Childbearing does take a toll on the health/vitality, I think of many women.....

Johnny Odd
09-14-2005, 01:53 PM
Pessimism is realism...
I do feel the last stanza is definately romantic, perhaps it's the use of, "together"

PistisSophia
09-14-2005, 04:36 PM
Pessimism is realism...
I do feel the last stanza is definately romantic, perhaps it's the use of, "together"
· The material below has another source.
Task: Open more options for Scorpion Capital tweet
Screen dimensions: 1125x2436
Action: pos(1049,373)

It is much easier to grow old together than alone, in my own opinion. To have someone who remembers you when you were 25 helps to keep the equilibrium of the aging process, somewhat.

mono
09-15-2005, 01:27 PM
On the first read, I thought, perhaps, that Donald Hall attempted seeing a pregnant woman's perspective who had just given birth or nears birth to a son, especially with lines like this:

I take you in my arms
quiet and small and just astir
and whom my body warms.
Then I read a few more times, and found that last line, particularly, the only application, and ruled out that thought. Truly, the concept of having a child, in a Tibetan Buddhist sort of way, further launches the aging process (a step closer toward mortality, so to speak), but does not necessarily make one old. Seeing a child once born, I understand how many people would feel amazement that they once, too, began at a similar point, with a similar size, and strikingly similar innocence, thoughts, and learning processes; it really brings a lot into perspective.
Lines like this really get me wondering:

Sweet death, small son,
our instrument of immortality,
your cries and hunger
document our bodily decay.
Life surely seems a sweet thing, and the realization of one's mortality can seem awfully painful. Not in all contexts, but does spawning children necessarily prove as an attempt at immortality; even after one has died long ago, his/her genes may have survived if his/her children had children, who had more children, etc. Of course, we need children for the world's well being, but do we multiply also for this reason, a sort of deception for death?
Then again, I wonder if Donald Hall even attempted communicating this. :p

Aurora Ariel
09-15-2005, 10:14 PM
Thats an interesting perspective, but I think some may forget that there is no guarantee that those children will even reproduce.You may eventually have a child of your own, but that child may decide not to reproduce so therefore those genes are lost anyway.Some children may not even resemble their parents, especially in personality or due to environmental factors.
And my personal view is that yes, many probably reproduce(even if they are not fully conscious of it themself at the moment) as a way of obtaining "immortality'' though as previously shown this is not always the case as death can end a genetic line completely.Fear of mortality is the biggest and most ancient fear and most people do not wish to confront it, especially at such a young age.Immortality can only be achieved through science or creativity.

rachel
09-17-2005, 11:18 AM
I nearly died with my first born a son. I had no idea what I was going to go through(thank God.) It took several years before I got any strength back and I can honestly say that during that time I did feel decay and death creeping ever forward to grasp my hand and take me away.
Yet it never occured to me like the author to consider the child the executioner. Whenever I gazed at his beautiful face,held him close, rocked him to sleep with trembling arms he was to me my greatest achievement, my Rembrandt as it were.
Still I find those words intriguing and I see in my mind the man and woman beginning a new journey which ends under neath a quiet green mound with that little one now grown looking down in love.
powerful

PistisSophia
09-17-2005, 11:39 AM
Quite descriptive, short, yet so full of a kind of wisdom; like the grown child placing flowers or something at his parent's grave....whether or not he has any children, I think maybe extrapolates the meaning intention of the poem further than what was intended, maybe not, though. Certainly it depends on a given interpretation and that is the true beauty of poetry; that it is like music in that either it grabs you, or it doesn't.